In any case, while the comparison of the spec-sheets of cameras can offer a general idea of their imaging potential, it remains partial and cannot reveal, for example, the handling experience and imaging performance when actually working with the A77 or the E-M1 II. User reviews, such as those found at amazon, can sometimes inform about these issues, but such feedback is often incomplete, inconsistent, and biased. This is why expert reviews are important. The following table reports the overall rankings of the cameras as published by some of the major camera review sites (cameralabs, dpreview, ephotozine, imaging-resource, photographyblog). The detailed reviews can be accessed by clicking on the site logo in the table header.

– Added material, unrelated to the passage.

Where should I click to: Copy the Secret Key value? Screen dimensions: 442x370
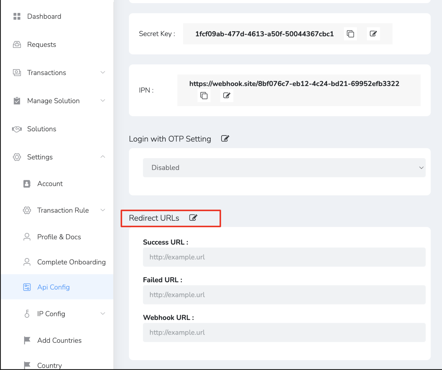point(350,34)
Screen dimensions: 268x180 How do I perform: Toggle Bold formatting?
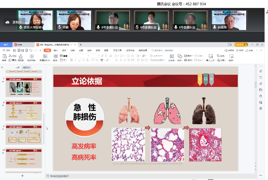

|Sony A77»||91/100||81/100||-||4.5/5||5/5||Aug 2011||1,999||-|
|Olympus E-M1 II«||HiRec||85/100||4.5/5||5/5||4.5/5||Sep 2016||1,999|
|Canon 6D« »||HiRec||83/100||4.5/5||4.5/5||4.5/5||Sep 2012||2,099||-|
|Nikon D600« »||HiRec||87/100||5/5||4.5/5||4.5/5||Sep 2012||2,099||-|
|Olympus PEN-F« »||-||82/100||4.5/5||4.5/5||5/5||Jan 2016||1,199|
|Olympus E-M5 II« »||HiRec||81/100||5/5||4.5/5||5/5||Feb 2015||1,099|
|Olympus E-M1« »||HiRec||84/100||4.5/5||4.5/5||4.5/5||Sep 2013||1,399||-|
|Panasonic GH5« »||HiRec||85/100||4.5/5||5/5||5/5||Jan 2017||1,999|
|Panasonic G85« »||HiRec||84/100||5/5||4.5/5||4.5/5||Sep 2016||899|
|Sony A7 III« »||HiRec||89/100||5/5||-||5/5||Feb 2018||1,999|
|Sony A9« »||HiRec||89/100||5/5||5/5||5/5||Apr 2017||4,499|
|Sony A7 II« »||Rec||82/100||4.5/5||5/5||5/5||Nov 2014||1,999||-|
|Sony A77 II« »||-||80/100||4.5/5||4/5||5/5||May 2014||1,199|
|Sony A99« »||-||84/100||4.5/5||rev||4.5/5||Sep 2012||2,799||-|
|Sony A850« »||-||75/100||-||4/5||4.5/5||Aug 2009||1,999||-|
Care should be taken when interpreting the review scores above, though. The assessments were made in relation to similar cameras of the same technological generation. Thus, a score needs to be put into the context of the launch date and the launch price of the camera, and comparing ratings of very distinct cameras or ones that are far apart in terms of their release date have little meaning. Also, please note that some of the review sites have changed their methodology and reporting over time.